═══ Provided data

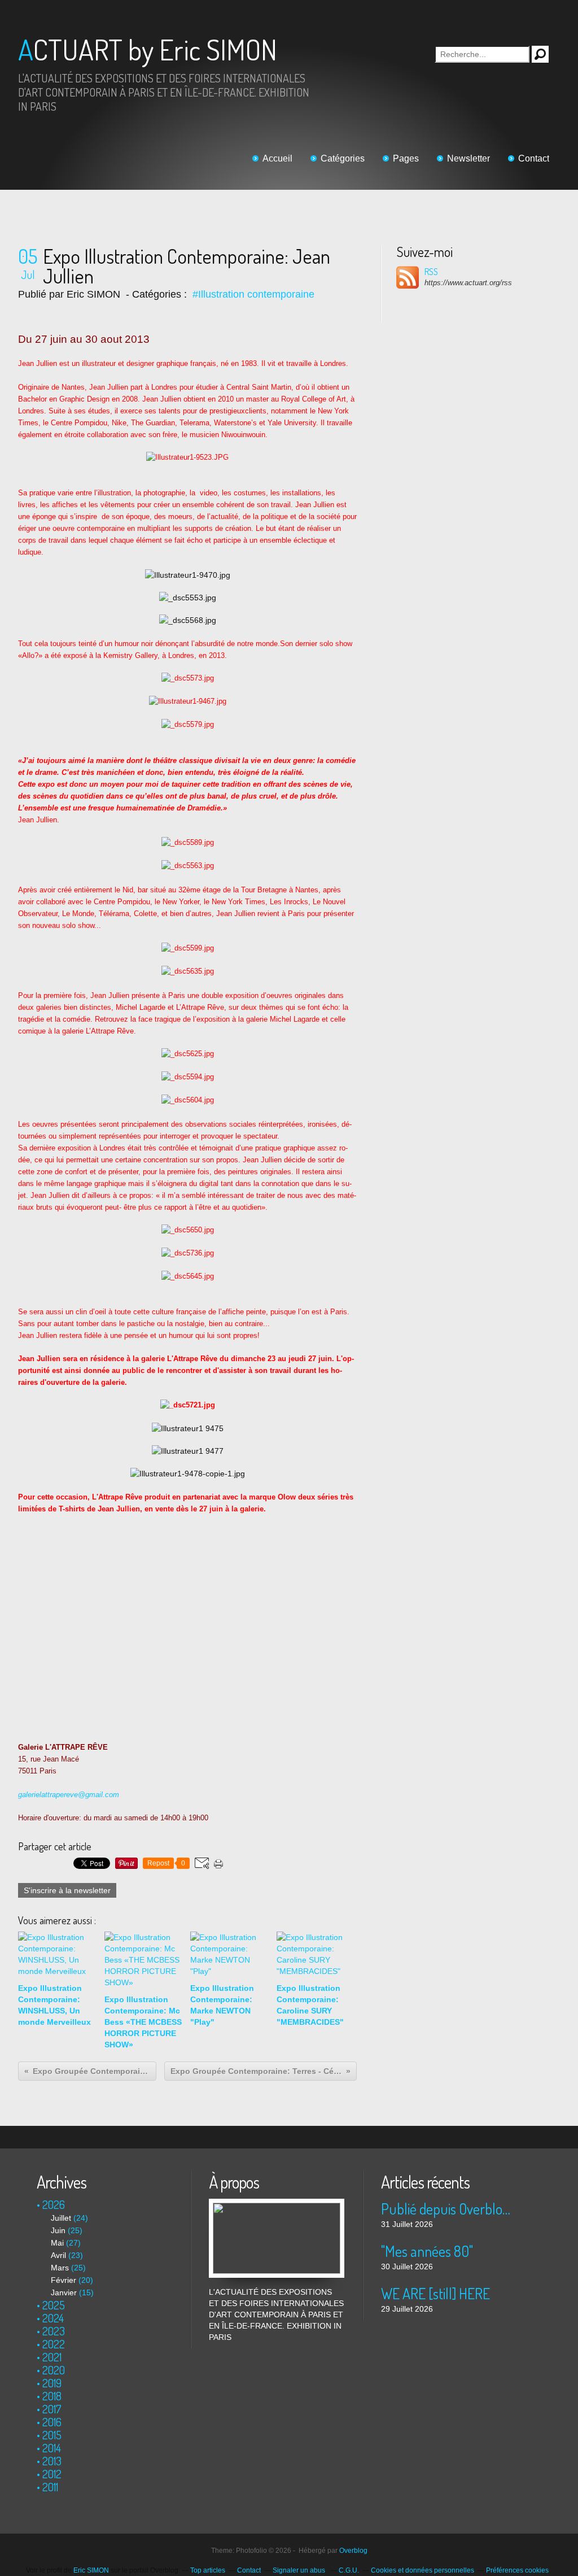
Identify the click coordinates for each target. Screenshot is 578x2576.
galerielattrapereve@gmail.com (68, 1794)
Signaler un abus (300, 2570)
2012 (52, 2473)
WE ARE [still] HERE (435, 2293)
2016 (52, 2421)
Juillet (61, 2217)
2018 (52, 2395)
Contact (533, 158)
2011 (50, 2486)
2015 (52, 2434)
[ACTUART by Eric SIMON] (276, 2204)
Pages (406, 158)
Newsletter (468, 158)
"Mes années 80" (427, 2251)
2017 (52, 2408)
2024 (53, 2318)
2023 (53, 2331)
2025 (53, 2305)
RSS (431, 271)
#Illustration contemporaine (253, 294)
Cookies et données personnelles (422, 2570)
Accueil (277, 158)
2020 (53, 2370)
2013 (52, 2460)
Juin (58, 2230)
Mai (57, 2242)
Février (63, 2280)
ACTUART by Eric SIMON (147, 49)
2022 (53, 2344)
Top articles (207, 2570)
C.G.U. (349, 2570)
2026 (53, 2204)
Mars (60, 2267)
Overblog (353, 2551)
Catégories (343, 158)
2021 (52, 2357)
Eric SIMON (91, 2570)
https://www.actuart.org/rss (468, 282)
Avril (58, 2255)
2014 (51, 2447)
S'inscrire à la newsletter (67, 1890)
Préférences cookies (517, 2570)
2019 (52, 2383)
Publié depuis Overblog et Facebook (448, 2208)
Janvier (64, 2292)
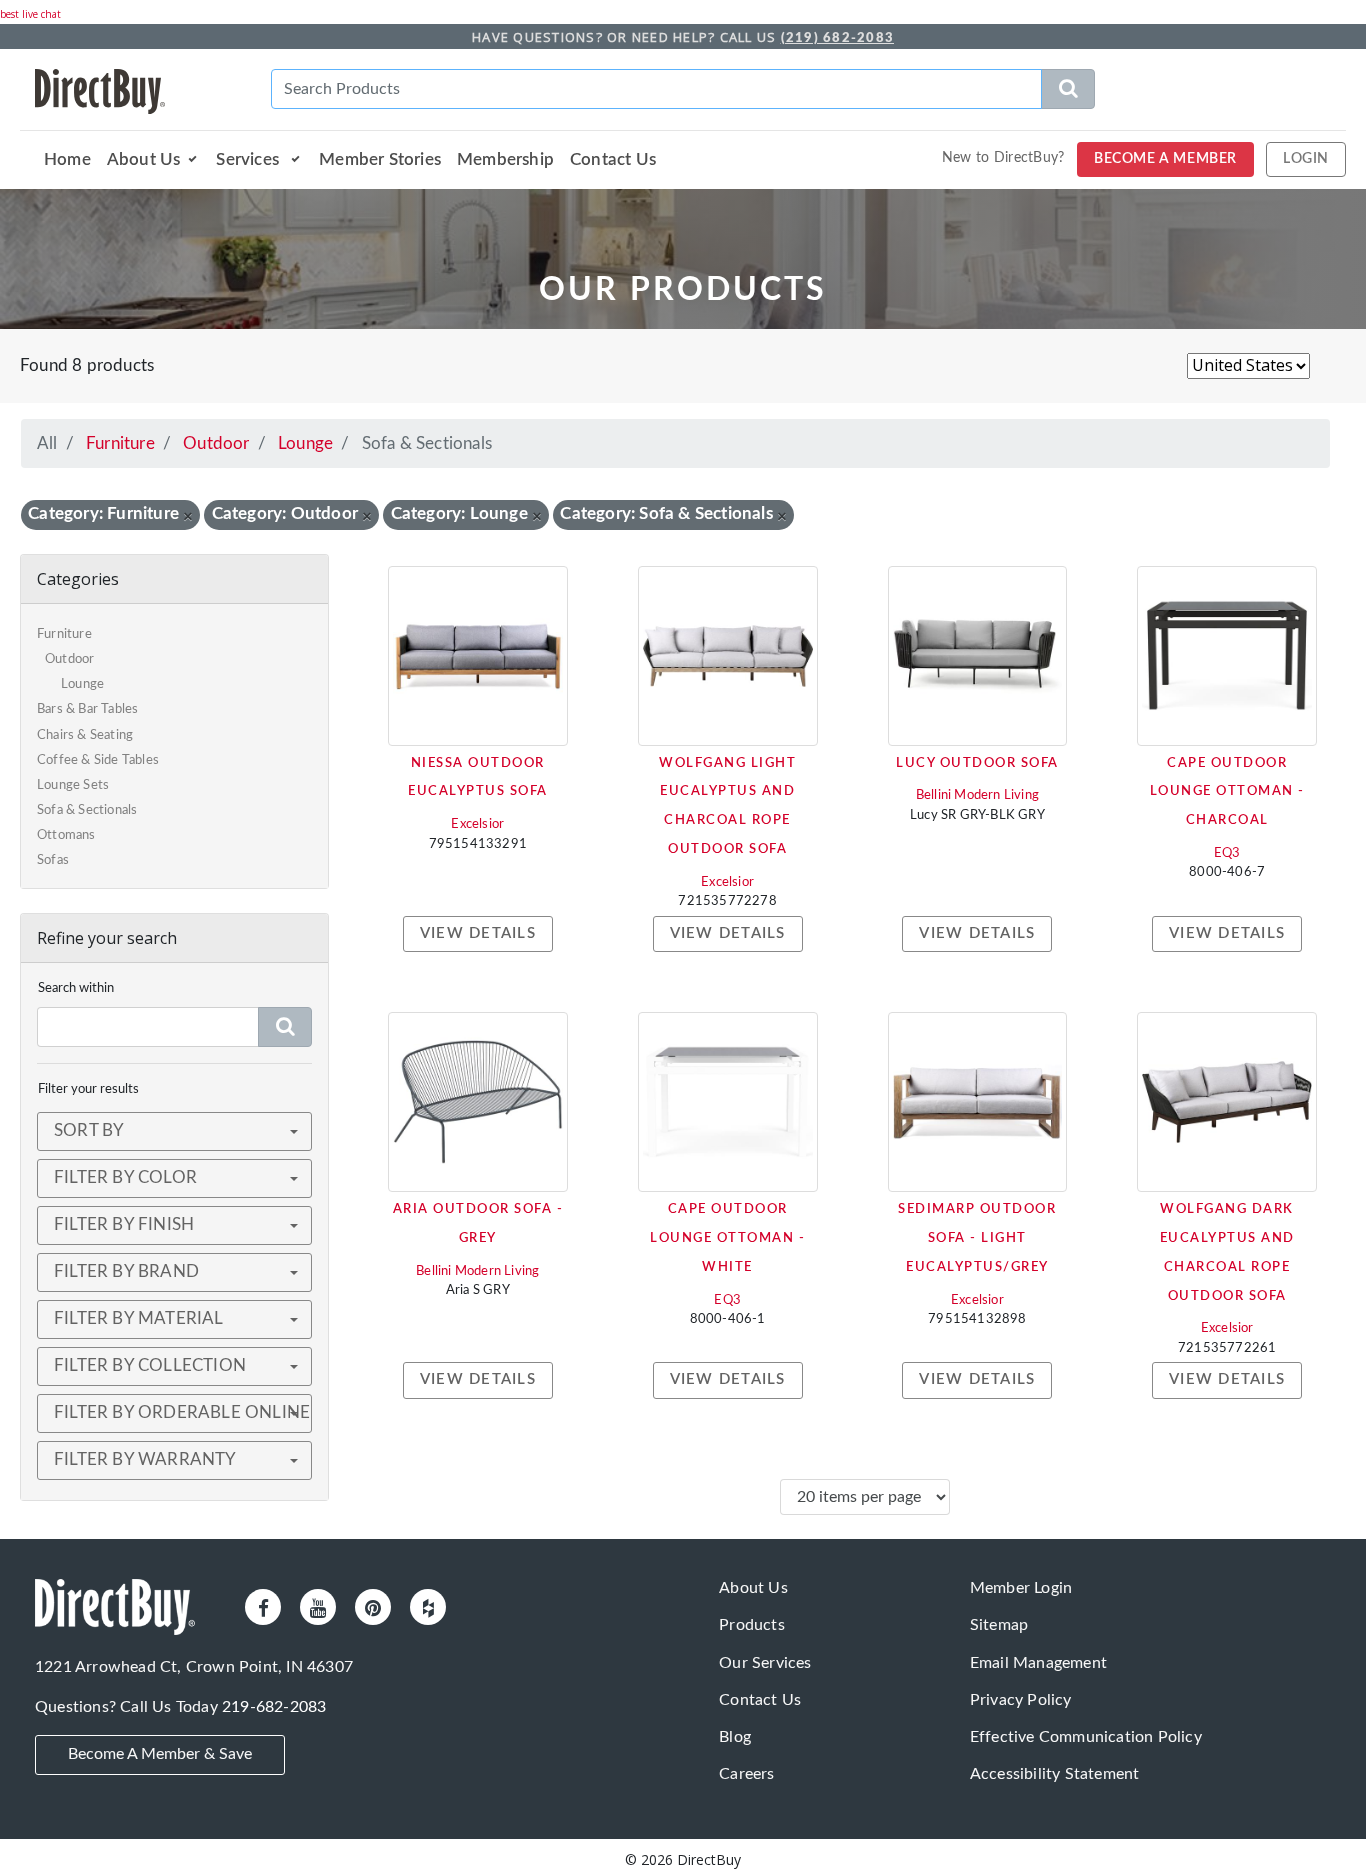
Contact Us (613, 159)
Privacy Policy (1021, 1700)
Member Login (1021, 1588)
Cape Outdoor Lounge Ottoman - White (727, 1238)
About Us (144, 159)
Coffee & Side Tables (98, 760)
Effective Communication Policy (1086, 1737)
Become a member (1165, 159)
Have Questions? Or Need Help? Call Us (683, 37)
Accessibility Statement (1055, 1774)
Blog (735, 1737)
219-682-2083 (274, 1707)
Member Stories (380, 159)
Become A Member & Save (160, 1754)
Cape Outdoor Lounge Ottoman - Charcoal (1227, 792)
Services (249, 159)
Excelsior (477, 824)
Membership (505, 159)
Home (67, 159)
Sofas (53, 860)
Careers (746, 1774)
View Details (478, 933)
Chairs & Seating (85, 735)
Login (1306, 159)
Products (752, 1625)
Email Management (1038, 1663)
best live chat (30, 14)
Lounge (305, 443)
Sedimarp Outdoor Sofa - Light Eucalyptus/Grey (977, 1238)
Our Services (765, 1663)
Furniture (120, 443)
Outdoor (216, 443)
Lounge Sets (73, 785)
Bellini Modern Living (977, 795)
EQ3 (1227, 853)
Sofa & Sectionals (87, 810)
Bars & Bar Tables (87, 709)
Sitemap (999, 1625)
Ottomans (66, 835)
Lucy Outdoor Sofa (977, 763)
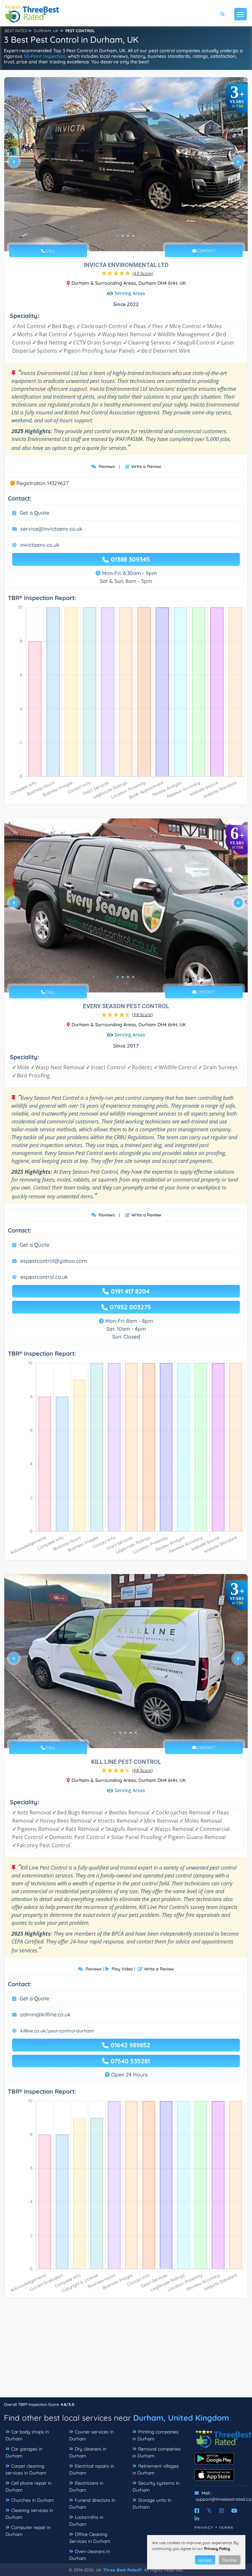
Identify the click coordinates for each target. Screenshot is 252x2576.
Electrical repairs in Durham (91, 2469)
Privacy (204, 2527)
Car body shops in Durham (27, 2435)
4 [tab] (133, 236)
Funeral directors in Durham (92, 2503)
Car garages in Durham (24, 2452)
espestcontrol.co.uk (44, 1277)
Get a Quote (34, 512)
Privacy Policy (217, 2548)
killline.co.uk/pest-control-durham (57, 2031)
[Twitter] (209, 2511)
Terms (226, 2527)
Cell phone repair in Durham (29, 2486)
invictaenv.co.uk (39, 545)
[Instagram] (221, 2511)
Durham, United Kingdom (181, 2418)
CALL (50, 250)
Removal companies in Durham (157, 2452)
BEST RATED (16, 30)
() (142, 273)
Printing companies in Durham (155, 2435)
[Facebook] (197, 2511)
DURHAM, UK (45, 30)
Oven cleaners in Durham (89, 2554)
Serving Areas (130, 293)
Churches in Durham (32, 2500)
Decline (230, 2560)
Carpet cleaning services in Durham (26, 2469)
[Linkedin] (197, 2518)
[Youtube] (234, 2511)
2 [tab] (123, 236)
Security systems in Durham (156, 2486)
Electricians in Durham (86, 2486)
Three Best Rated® (122, 2569)
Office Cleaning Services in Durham (89, 2537)
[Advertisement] (126, 2351)
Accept (205, 2560)
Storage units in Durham (152, 2503)
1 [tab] (117, 236)
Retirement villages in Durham (156, 2469)
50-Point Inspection (44, 56)
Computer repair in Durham (28, 2530)
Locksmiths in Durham (86, 2520)
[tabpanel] (126, 164)
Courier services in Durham (91, 2435)
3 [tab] (128, 236)
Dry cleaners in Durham (87, 2452)
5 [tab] (136, 1733)
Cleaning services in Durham (29, 2513)
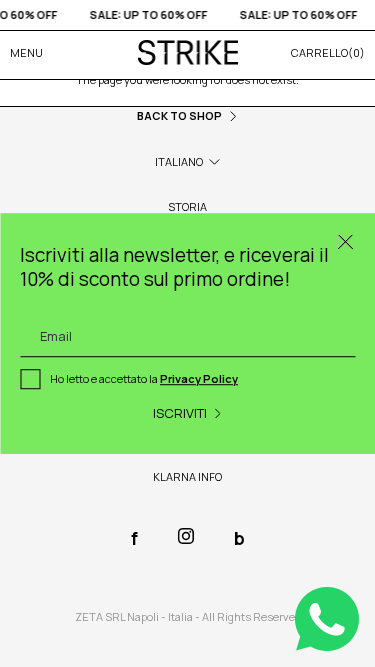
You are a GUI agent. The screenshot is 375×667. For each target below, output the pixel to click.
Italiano (179, 161)
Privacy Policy (199, 379)
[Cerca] (345, 243)
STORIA (187, 206)
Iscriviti (180, 413)
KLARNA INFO (187, 476)
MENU (26, 52)
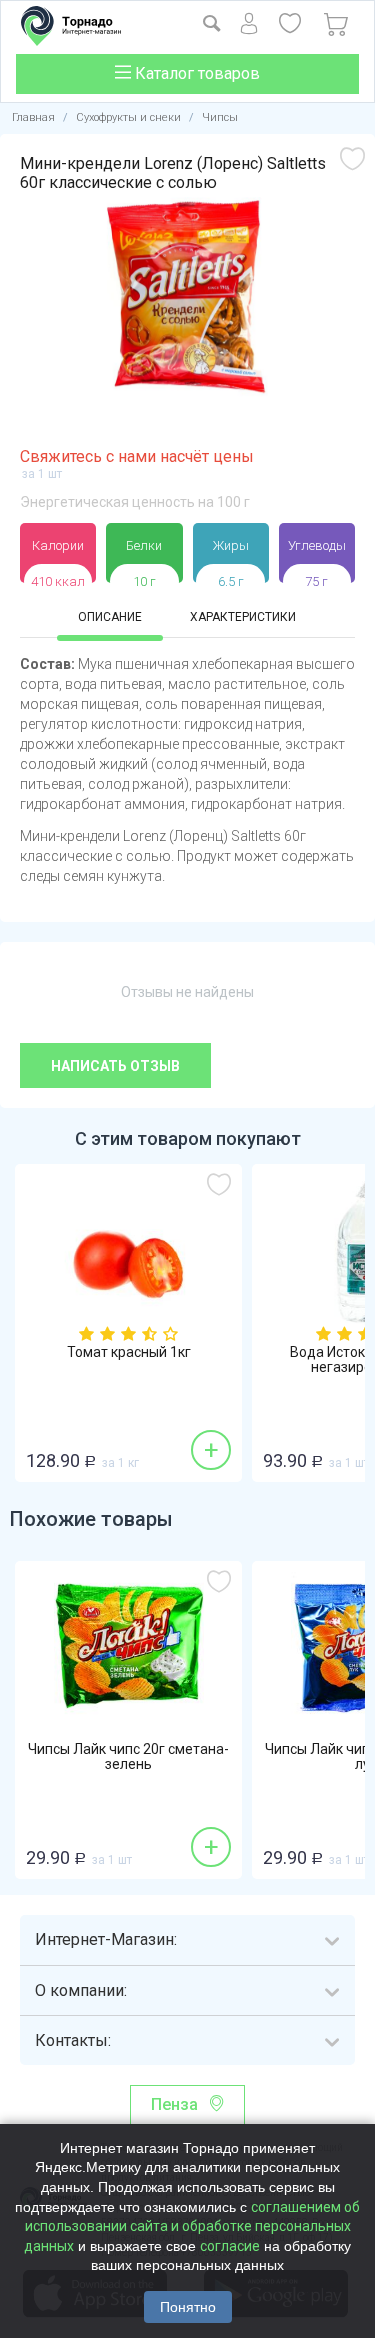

══════

(Task):
Please retype every record exactly, leaving the pictures out.

(Solution for this problem):
Identify the click coordinates for each target. Screenshot is 578x2576.
galerielattrapereve@gmail.com (68, 1794)
Signaler un abus (300, 2570)
2012 (52, 2473)
WE ARE [still] HERE (435, 2293)
2016 (52, 2421)
Juillet (61, 2217)
2018 (52, 2395)
Contact (533, 158)
2011 (50, 2486)
2015 (52, 2434)
[ACTUART by Eric SIMON] (276, 2204)
Pages (406, 158)
Newsletter (468, 158)
"Mes années 80" (427, 2251)
2017 (52, 2408)
2024 (53, 2318)
2023 (53, 2331)
2025 (53, 2305)
RSS (431, 271)
#Illustration contemporaine (253, 294)
Cookies et données personnelles (422, 2570)
Accueil (277, 158)
2020 (53, 2370)
2013 (52, 2460)
Juin (58, 2230)
Mai (57, 2242)
Février (63, 2280)
ACTUART by Eric SIMON (147, 49)
2022 (53, 2344)
Top articles (207, 2570)
C.G.U. (349, 2570)
2026 (53, 2204)
Mars (60, 2267)
Overblog (353, 2551)
Catégories (343, 158)
2021 (52, 2357)
Eric SIMON (91, 2570)
https://www.actuart.org/rss (468, 282)
Avril (58, 2255)
2014 (51, 2447)
S'inscrire à la newsletter (67, 1890)
Préférences cookies (517, 2570)
2019 (52, 2383)
Publié depuis Overblog et Facebook (448, 2208)
Janvier (64, 2292)
Contact Us (613, 159)
Privacy Policy (1021, 1700)
Member Login (1021, 1588)
Cape Outdoor Lounge Ottoman - White (727, 1238)
About Us (144, 159)
Coffee & Side Tables (98, 760)
Effective Communication Policy (1086, 1737)
Become a member (1165, 159)
Have Questions? Or Need Help? Call Us (683, 37)
Accessibility Statement (1055, 1774)
Blog (735, 1737)
219-682-2083 (274, 1707)
Member Stories (380, 159)
Become A Member & Save (160, 1754)
Cape Outdoor Lounge Ottoman - Charcoal (1227, 792)
Services (249, 159)
Excelsior (477, 824)
Membership (505, 159)
Home (67, 159)
Sofas (53, 860)
Careers (746, 1774)
View Details (478, 933)
Chairs & Seating (85, 735)
Login (1306, 159)
Products (752, 1625)
Email Management (1038, 1663)
best live chat (30, 14)
Lounge (305, 443)
Sedimarp Outdoor Sofa - Light Eucalyptus/Grey (977, 1238)
Our Services (765, 1663)
Furniture (120, 443)
Outdoor (216, 443)
Lounge Sets (73, 785)
Bellini Modern Living (977, 795)
EQ3 (1227, 853)
Sofa & Sectionals (87, 810)
Bars & Bar Tables (87, 709)
Sitemap (999, 1625)
Ottomans (66, 835)
Lucy Outdoor Sofa (977, 763)
Identify the click coordinates for each target. Screenshot is 252x2576.
Electrical repairs in Durham (91, 2469)
Privacy (204, 2527)
Car body shops in Durham (27, 2435)
4 [tab] (133, 236)
Funeral directors in Durham (92, 2503)
Car garages in Durham (24, 2452)
espestcontrol.co.uk (44, 1277)
Get a Quote (34, 512)
Privacy Policy (217, 2548)
killline.co.uk/pest-control-durham (57, 2031)
[Twitter] (209, 2511)
Terms (226, 2527)
Cell phone repair in Durham (29, 2486)
invictaenv.co.uk (39, 545)
[Instagram] (221, 2511)
Durham, United Kingdom (181, 2418)
CALL (50, 250)
Removal companies in Durham (157, 2452)
BEST RATED (16, 30)
() (142, 273)
Printing companies in Durham (155, 2435)
[Facebook] (197, 2511)
DURHAM, UK (45, 30)
Oven cleaners in Durham (89, 2554)
Serving Areas (130, 293)
Churches in Durham (32, 2500)
Decline (230, 2560)
Carpet cleaning services in Durham (26, 2469)
[Linkedin] (197, 2518)
[Youtube] (234, 2511)
2 [tab] (123, 236)
Security systems in Durham (156, 2486)
Electricians in Durham (86, 2486)
Three Best Rated® (122, 2569)
Office Cleaning Services in Durham (89, 2537)
[Advertisement] (126, 2351)
Accept (205, 2560)
Storage units in Durham (152, 2503)
1 [tab] (117, 236)
Retirement villages in Durham (156, 2469)
50-Point Inspection (44, 56)
Computer repair in Durham (28, 2530)
Locksmiths in Durham (86, 2520)
[tabpanel] (126, 164)
Courier services in Durham (91, 2435)
3 [tab] (128, 236)
Dry cleaners in Durham (87, 2452)
5 [tab] (136, 1733)
Cleaning services in Durham (29, 2513)
You are a GUI agent. The screenshot is 375×667. For each target below, output the pixel to click.
Italiano (179, 161)
Privacy Policy (199, 379)
[Cerca] (345, 243)
STORIA (187, 206)
Iscriviti (180, 413)
KLARNA INFO (187, 476)
MENU (26, 52)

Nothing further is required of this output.